**Requirements**
[a] In the forum thread below, what job does the first poster say he works during the summer?
[b] Name every piece of clothing that the first poster in the forum thread below says he wears.
[c] Using the forum thread below, decide whether each statement agrees with it, and back each decision with the deciding words from the thread: (i) The first poster holds three full-ride scholarships. (ii) The first poster shaves his head. (iii) The classmate the first poster describes has never kept a relationship going longer than a month.

# Other Discussions > Hair Loss Rants >  I hate how looks matter so much

## TheLaughingCow

I hate how superficial the world is becoming.  The only thing that seems to matter anymore is how you look.  There's this douchebag at my school, every girl knows he's good looking.  *That's all he has.*  I'm in most of the activities he's in, and I'm definitely better than him at all of them.  He's rude, he's boring, he's pretty dumb, he lacks self-confidence in front of groups.  He's never maintained a relationship longer than a month.

*Girls are all over him.*

I'm one of the most intelligent kids in my school.
I play an instrument at the All-State level.
I'm 6 feet tall.
I'm an Eagle Scout.
I work as a lifeguard during the summer.
I'm a 2 sport athlete and decent enough at both sports.
I have a great body.
Personality-wise, I'm somewhat reserved, but I can make people laugh.
I dress well, running the board between jeans and a leather jacket and a cotton button-down.
I practice good hygiene, shave every day (my head included), shower, all that.
I have friends and people tell me they like me.  I'm definitely not a social pariah.
I have 2 full-ride scholarships to decent universities out of my state.
Girls talk to me, *but unless they're ugly, they never want anything more.*

   I have literally everything I could ever want, except good looks.  Health, intelligence, height, personality, middle-income parents with a huge bank account that I'll probably inherit-everything.

Except girls.  *I'm just not attractive enough.*

I feel even worse because I employ the same bias: 
*I only focus on the pretty girls!*
I feel so bad about it, since I know exactly what it feels like to be marginalized because of an ugly face, but I do it anyway.  I don't want to have ugly kids who will have to deal with the same insecurities that I have.

   I imagine that I'll do better later in life, as I'm very intelligent and a hard worker.  I'll just have to make enough money to compensate for my looks.
I go onto a lot of forums and the guys are all asking, "Why do women only care about money?"

Well, shit, I hope that's true.  When it comes time to marry, I hope that women do care about money.  I hope they care a lot.

----------


## Aeroes

welcome to reality.

**Items**
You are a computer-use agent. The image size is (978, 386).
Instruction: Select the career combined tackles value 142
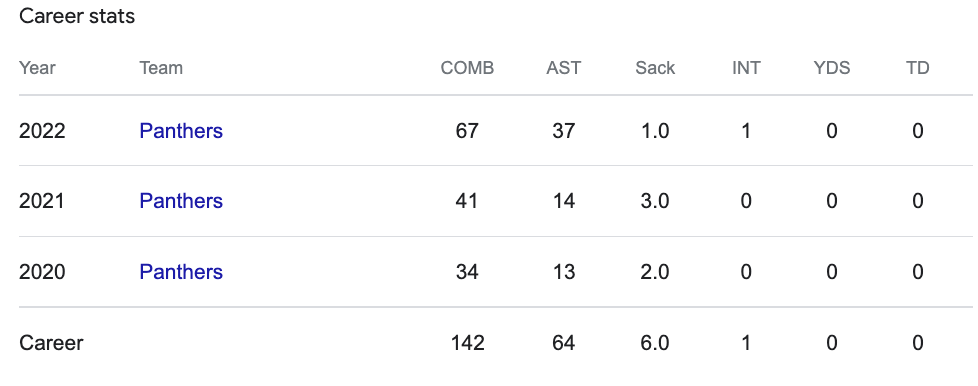pyautogui.click(x=467, y=343)
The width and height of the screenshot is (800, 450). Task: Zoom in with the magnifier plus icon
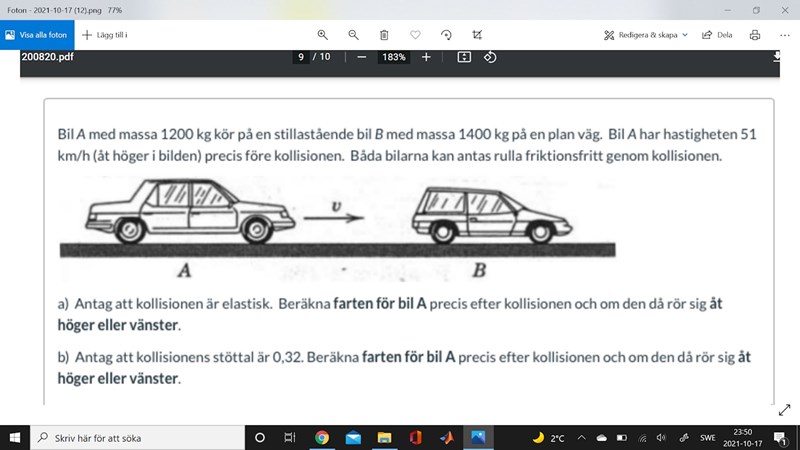coord(322,34)
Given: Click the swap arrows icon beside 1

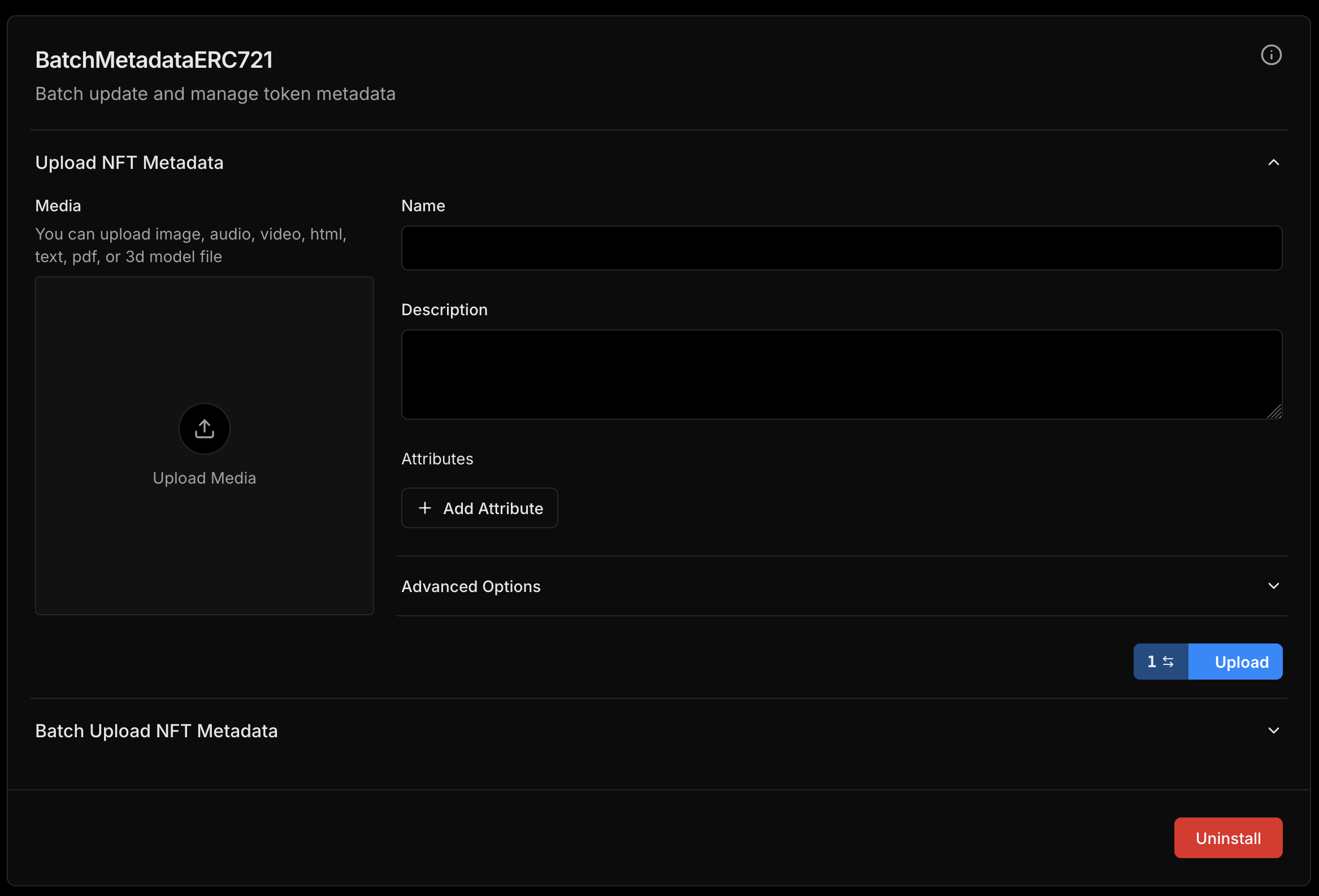Looking at the screenshot, I should (1168, 662).

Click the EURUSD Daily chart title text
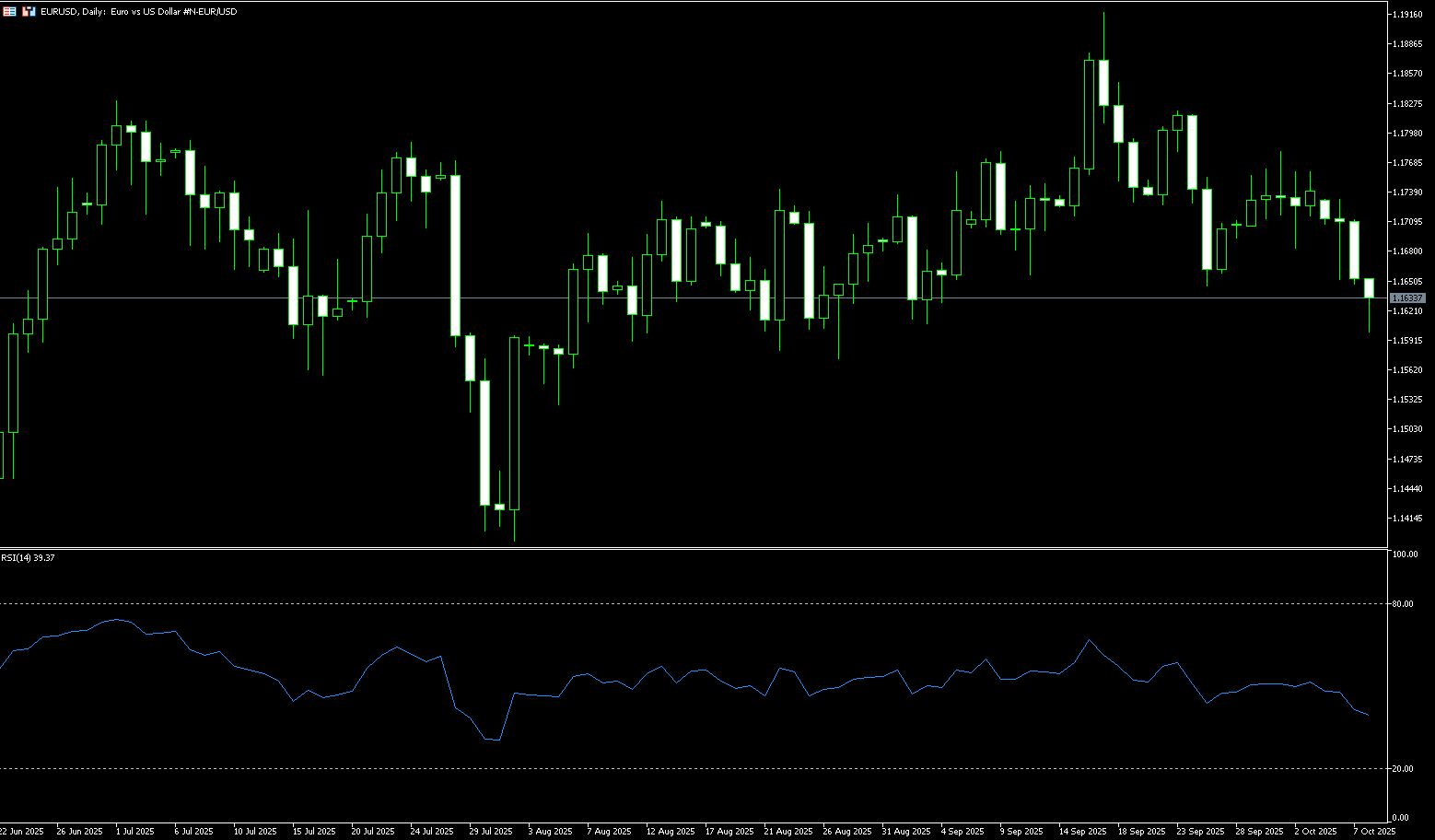click(138, 12)
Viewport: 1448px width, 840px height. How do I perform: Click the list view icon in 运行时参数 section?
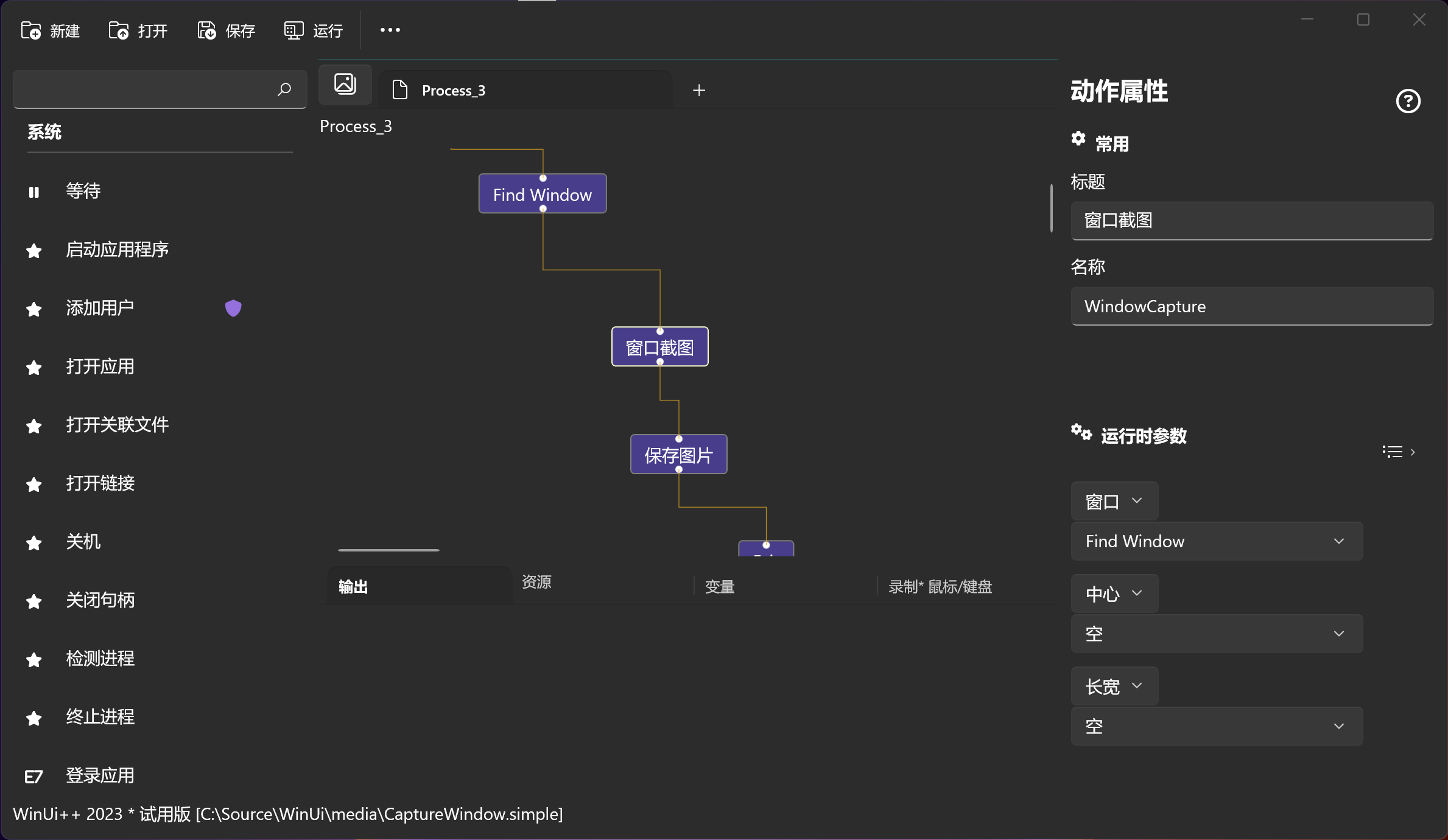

**Answers in order**
[a] Lifeguard.

[b] Jeans, a leather jacket, and a cotton button-down.

[c]
(i) No: "I have 2 full-ride scholarships to decent universities out of my state."
(ii) Yes: "shave every day (my head included)"
(iii) Yes: "He's never maintained a relationship longer than a month."